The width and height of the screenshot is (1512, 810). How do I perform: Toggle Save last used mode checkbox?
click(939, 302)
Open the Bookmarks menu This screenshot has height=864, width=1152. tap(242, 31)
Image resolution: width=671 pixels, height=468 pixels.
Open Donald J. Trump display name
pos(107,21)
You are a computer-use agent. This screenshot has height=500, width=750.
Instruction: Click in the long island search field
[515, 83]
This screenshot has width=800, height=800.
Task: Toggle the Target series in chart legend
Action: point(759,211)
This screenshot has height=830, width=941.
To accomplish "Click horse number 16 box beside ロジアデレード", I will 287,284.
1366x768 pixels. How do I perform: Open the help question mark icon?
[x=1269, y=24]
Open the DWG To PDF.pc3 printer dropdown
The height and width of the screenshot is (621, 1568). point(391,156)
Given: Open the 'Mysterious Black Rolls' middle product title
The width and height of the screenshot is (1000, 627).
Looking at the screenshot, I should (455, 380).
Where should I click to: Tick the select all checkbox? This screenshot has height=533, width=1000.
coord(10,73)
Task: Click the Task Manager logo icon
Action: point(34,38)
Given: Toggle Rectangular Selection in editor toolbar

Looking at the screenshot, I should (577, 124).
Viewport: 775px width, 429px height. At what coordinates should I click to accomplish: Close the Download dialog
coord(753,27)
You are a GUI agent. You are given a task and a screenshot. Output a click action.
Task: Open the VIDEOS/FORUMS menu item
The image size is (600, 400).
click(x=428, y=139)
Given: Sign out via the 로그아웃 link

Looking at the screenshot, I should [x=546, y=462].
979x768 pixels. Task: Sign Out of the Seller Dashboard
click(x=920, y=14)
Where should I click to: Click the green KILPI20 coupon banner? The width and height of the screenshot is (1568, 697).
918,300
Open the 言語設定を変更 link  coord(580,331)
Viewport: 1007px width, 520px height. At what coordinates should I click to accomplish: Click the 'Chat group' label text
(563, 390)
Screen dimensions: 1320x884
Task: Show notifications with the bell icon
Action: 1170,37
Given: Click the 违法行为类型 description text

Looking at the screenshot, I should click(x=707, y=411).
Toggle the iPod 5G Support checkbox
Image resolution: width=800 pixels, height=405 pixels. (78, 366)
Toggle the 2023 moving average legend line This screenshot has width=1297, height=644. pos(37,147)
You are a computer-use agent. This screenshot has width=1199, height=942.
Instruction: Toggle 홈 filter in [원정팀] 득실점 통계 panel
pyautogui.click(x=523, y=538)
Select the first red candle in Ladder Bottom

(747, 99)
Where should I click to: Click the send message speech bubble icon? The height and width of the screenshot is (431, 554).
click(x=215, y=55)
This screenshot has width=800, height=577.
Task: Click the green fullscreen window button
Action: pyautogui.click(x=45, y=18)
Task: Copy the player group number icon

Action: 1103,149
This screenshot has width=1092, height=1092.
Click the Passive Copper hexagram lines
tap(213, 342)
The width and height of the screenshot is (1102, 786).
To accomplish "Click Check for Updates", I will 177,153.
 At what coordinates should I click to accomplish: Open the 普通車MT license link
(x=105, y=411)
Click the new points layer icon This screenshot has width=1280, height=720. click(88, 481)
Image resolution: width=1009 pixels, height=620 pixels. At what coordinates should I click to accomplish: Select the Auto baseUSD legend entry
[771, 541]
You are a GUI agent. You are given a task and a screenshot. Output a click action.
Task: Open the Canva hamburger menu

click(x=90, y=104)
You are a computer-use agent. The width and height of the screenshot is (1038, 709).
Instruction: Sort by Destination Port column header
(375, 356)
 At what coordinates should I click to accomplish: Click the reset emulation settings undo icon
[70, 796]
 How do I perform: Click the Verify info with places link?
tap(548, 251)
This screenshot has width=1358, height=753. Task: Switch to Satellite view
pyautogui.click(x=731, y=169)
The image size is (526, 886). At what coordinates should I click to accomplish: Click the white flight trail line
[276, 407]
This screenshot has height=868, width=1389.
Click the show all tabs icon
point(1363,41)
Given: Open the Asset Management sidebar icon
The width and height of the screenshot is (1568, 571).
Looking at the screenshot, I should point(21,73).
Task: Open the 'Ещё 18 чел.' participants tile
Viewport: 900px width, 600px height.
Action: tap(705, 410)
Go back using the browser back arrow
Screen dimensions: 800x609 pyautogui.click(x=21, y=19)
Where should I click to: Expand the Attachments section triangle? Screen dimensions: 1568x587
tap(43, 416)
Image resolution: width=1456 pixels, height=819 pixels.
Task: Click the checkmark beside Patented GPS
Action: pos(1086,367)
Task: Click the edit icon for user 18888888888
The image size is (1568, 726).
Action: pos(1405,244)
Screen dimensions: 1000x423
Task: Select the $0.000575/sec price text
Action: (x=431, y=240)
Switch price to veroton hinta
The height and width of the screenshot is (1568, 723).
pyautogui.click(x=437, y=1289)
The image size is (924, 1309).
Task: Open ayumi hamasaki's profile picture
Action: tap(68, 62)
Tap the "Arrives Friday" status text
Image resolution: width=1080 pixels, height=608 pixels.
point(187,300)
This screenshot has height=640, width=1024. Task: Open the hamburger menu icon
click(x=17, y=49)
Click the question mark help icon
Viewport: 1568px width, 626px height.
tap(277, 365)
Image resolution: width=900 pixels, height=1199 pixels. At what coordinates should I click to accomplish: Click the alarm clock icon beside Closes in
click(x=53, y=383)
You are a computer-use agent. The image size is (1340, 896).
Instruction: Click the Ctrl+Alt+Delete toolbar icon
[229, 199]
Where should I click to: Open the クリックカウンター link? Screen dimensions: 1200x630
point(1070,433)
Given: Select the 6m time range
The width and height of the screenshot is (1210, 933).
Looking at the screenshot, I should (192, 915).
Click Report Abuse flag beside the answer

=====

[ABOUT THIS TASK]: Go through the records above and retype each one exactly.

[EXPECTED OUTPUT]:
The width and height of the screenshot is (1512, 810). How do I perform: Toggle Save last used mode checkbox?
click(939, 302)
Open the Bookmarks menu This screenshot has height=864, width=1152. tap(242, 31)
Image resolution: width=671 pixels, height=468 pixels.
Open Donald J. Trump display name
pos(107,21)
You are a computer-use agent. This screenshot has height=500, width=750.
Instruction: Click in the long island search field
[515, 83]
This screenshot has width=800, height=800.
Task: Toggle the Target series in chart legend
Action: point(759,211)
This screenshot has height=830, width=941.
To accomplish "Click horse number 16 box beside ロジアデレード", I will 287,284.
1366x768 pixels. How do I perform: Open the help question mark icon?
[x=1269, y=24]
Open the DWG To PDF.pc3 printer dropdown
The height and width of the screenshot is (621, 1568). point(391,156)
Given: Open the 'Mysterious Black Rolls' middle product title
The width and height of the screenshot is (1000, 627).
Looking at the screenshot, I should (455, 380).
Where should I click to: Tick the select all checkbox? This screenshot has height=533, width=1000.
coord(10,73)
Task: Click the Task Manager logo icon
Action: point(34,38)
Given: Toggle Rectangular Selection in editor toolbar

Looking at the screenshot, I should (577, 124).
Viewport: 775px width, 429px height. At what coordinates should I click to accomplish: Close the Download dialog
coord(753,27)
You are a GUI agent. You are given a task and a screenshot. Output a click action.
Task: Open the VIDEOS/FORUMS menu item
The image size is (600, 400).
click(x=428, y=139)
Given: Sign out via the 로그아웃 link

Looking at the screenshot, I should [x=546, y=462].
979x768 pixels. Task: Sign Out of the Seller Dashboard
click(x=920, y=14)
Where should I click to: Click the green KILPI20 coupon banner? The width and height of the screenshot is (1568, 697).
918,300
Open the 言語設定を変更 link  coord(580,331)
Viewport: 1007px width, 520px height. At what coordinates should I click to accomplish: Click the 'Chat group' label text
(563, 390)
Screen dimensions: 1320x884
Task: Show notifications with the bell icon
Action: 1170,37
Given: Click the 违法行为类型 description text

Looking at the screenshot, I should click(x=707, y=411).
Toggle the iPod 5G Support checkbox
Image resolution: width=800 pixels, height=405 pixels. (78, 366)
Toggle the 2023 moving average legend line This screenshot has width=1297, height=644. pos(37,147)
You are a computer-use agent. This screenshot has width=1199, height=942.
Instruction: Toggle 홈 filter in [원정팀] 득실점 통계 panel
pyautogui.click(x=523, y=538)
Select the first red candle in Ladder Bottom

(747, 99)
Where should I click to: Click the send message speech bubble icon? The height and width of the screenshot is (431, 554).
click(x=215, y=55)
This screenshot has width=800, height=577.
Task: Click the green fullscreen window button
Action: pyautogui.click(x=45, y=18)
Task: Copy the player group number icon

Action: 1103,149
This screenshot has width=1092, height=1092.
Click the Passive Copper hexagram lines
tap(213, 342)
The width and height of the screenshot is (1102, 786).
To accomplish "Click Check for Updates", I will 177,153.
 At what coordinates should I click to accomplish: Open the 普通車MT license link
(x=105, y=411)
Click the new points layer icon This screenshot has width=1280, height=720. click(88, 481)
Image resolution: width=1009 pixels, height=620 pixels. At what coordinates should I click to accomplish: Select the Auto baseUSD legend entry
[771, 541]
You are a GUI agent. You are given a task and a screenshot. Output a click action.
Task: Open the Canva hamburger menu

click(x=90, y=104)
You are a computer-use agent. The width and height of the screenshot is (1038, 709).
Instruction: Sort by Destination Port column header
(375, 356)
 At what coordinates should I click to accomplish: Click the reset emulation settings undo icon
[70, 796]
 How do I perform: Click the Verify info with places link?
tap(548, 251)
This screenshot has width=1358, height=753. Task: Switch to Satellite view
pyautogui.click(x=731, y=169)
The image size is (526, 886). At what coordinates should I click to accomplish: Click the white flight trail line
[276, 407]
This screenshot has height=868, width=1389.
Click the show all tabs icon
point(1363,41)
Given: Open the Asset Management sidebar icon
The width and height of the screenshot is (1568, 571).
Looking at the screenshot, I should point(21,73).
Task: Open the 'Ещё 18 чел.' participants tile
Viewport: 900px width, 600px height.
Action: tap(705, 410)
Go back using the browser back arrow
Screen dimensions: 800x609 pyautogui.click(x=21, y=19)
Where should I click to: Expand the Attachments section triangle? Screen dimensions: 1568x587
tap(43, 416)
Image resolution: width=1456 pixels, height=819 pixels.
Task: Click the checkmark beside Patented GPS
Action: pos(1086,367)
Task: Click the edit icon for user 18888888888
The image size is (1568, 726).
Action: pos(1405,244)
Screen dimensions: 1000x423
Task: Select the $0.000575/sec price text
Action: (x=431, y=240)
Switch price to veroton hinta
The height and width of the screenshot is (1568, 723).
pyautogui.click(x=437, y=1289)
The image size is (924, 1309).
Task: Open ayumi hamasaki's profile picture
Action: tap(68, 62)
Tap the "Arrives Friday" status text
Image resolution: width=1080 pixels, height=608 pixels.
point(187,300)
This screenshot has height=640, width=1024. Task: Open the hamburger menu icon
click(x=17, y=49)
Click the question mark help icon
Viewport: 1568px width, 626px height.
tap(277, 365)
Image resolution: width=900 pixels, height=1199 pixels. At what coordinates should I click to accomplish: Click the alarm clock icon beside Closes in
click(x=53, y=383)
You are a computer-use agent. The image size is (1340, 896).
Instruction: Click the Ctrl+Alt+Delete toolbar icon
[229, 199]
Where should I click to: Open the クリックカウンター link? Screen dimensions: 1200x630
point(1070,433)
Given: Select the 6m time range
The width and height of the screenshot is (1210, 933).
Looking at the screenshot, I should (192, 915).
Click Report Abuse flag beside the answer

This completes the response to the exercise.